Todo el diseño de los hispabonos y su misma idea es en sí mismo un intento de liberar a las castas políticas autonómicas de sus responsabilidades en materia de recortes e impagos traspasando responsabilidades al Gobierno central. Se hizo pensando en que Andalucía cambiaría de color político y en que era necesario un pacto con CiU, como responsables del fétido "oasis catalán" que suma por sí solo el 25% de la deuda autonómica.
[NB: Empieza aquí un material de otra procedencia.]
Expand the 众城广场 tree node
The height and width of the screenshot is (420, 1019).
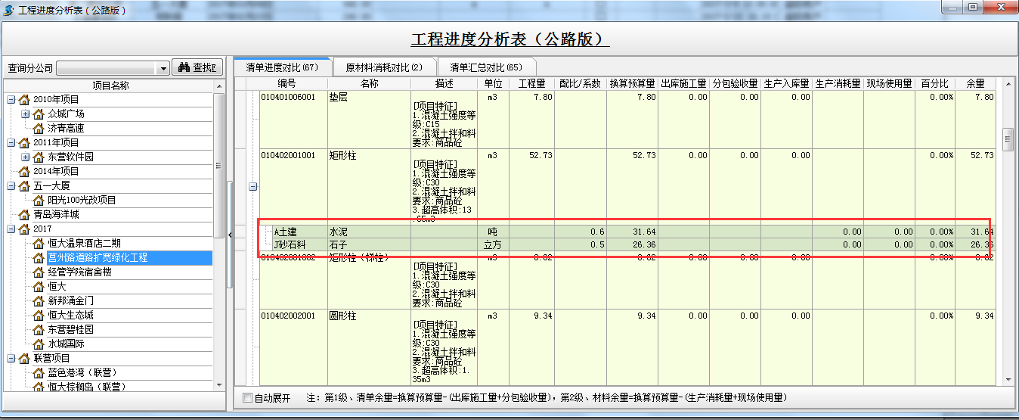(25, 114)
Pero tras la derrota de Arenas, los hispabonos servirían para apuntalar el régimen clientelar creado por el PSOE en Andalucía y para que los políticos catalanes puedan seguir con su irresponsable deriva a expensas de todos los españoles y no se puede esperar que ninguno de ambos ejecutivos autonómicos acepte otra cosa más que seguir gastando y cargarle los recortes al Gobierno.
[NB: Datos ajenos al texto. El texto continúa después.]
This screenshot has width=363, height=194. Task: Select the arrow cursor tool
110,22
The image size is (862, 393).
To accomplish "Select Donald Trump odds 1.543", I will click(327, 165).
El problema está en que hay otras quince (o catorce) vergüenzas autonómicas que tapar y la quiebra de Andalucía -o Cataluña o Comunidad Valenciana- sentaría pésimamente a la credibilidad de todas ellas, por lo que podemos dar por descontados los hispabono, por lo que el resumen de la situación es que el embridaje del gasto autonómico y con él las medidas de ajuste de toda la Legislatura se le acaban de complicar enormemente al Gobierno: Su compromiso de hispabonos, cocinado junto al nacionalismo catalán, le va a servir a Andalucía para financiar su oposición. 

7) Javier Arenas está, en la medida en que Rajoy es previsible, amortizado de cara a la política andaluza.

8) Izquierda Unida, tradicional aliada del PSOE en Andalucía, no va ni por asomo a permitir un Gobierno del Partido Popular en dicha región. La diferencia con respecto a lo que sucedió en Extremadura es muy clara: En Andalucía, IU es parte del Régimen y no tiene el menor interés en que se levante alfombra alguna.

En resumen y para abreviar: El que no se haya producido cambio alguno en Andalucía supone un problema muy grave a medio plazo para España y un problema a corto plazo para un Gobierno instalado en el timoratismo que va ahora contrarreloj para cumplir con "los mercados".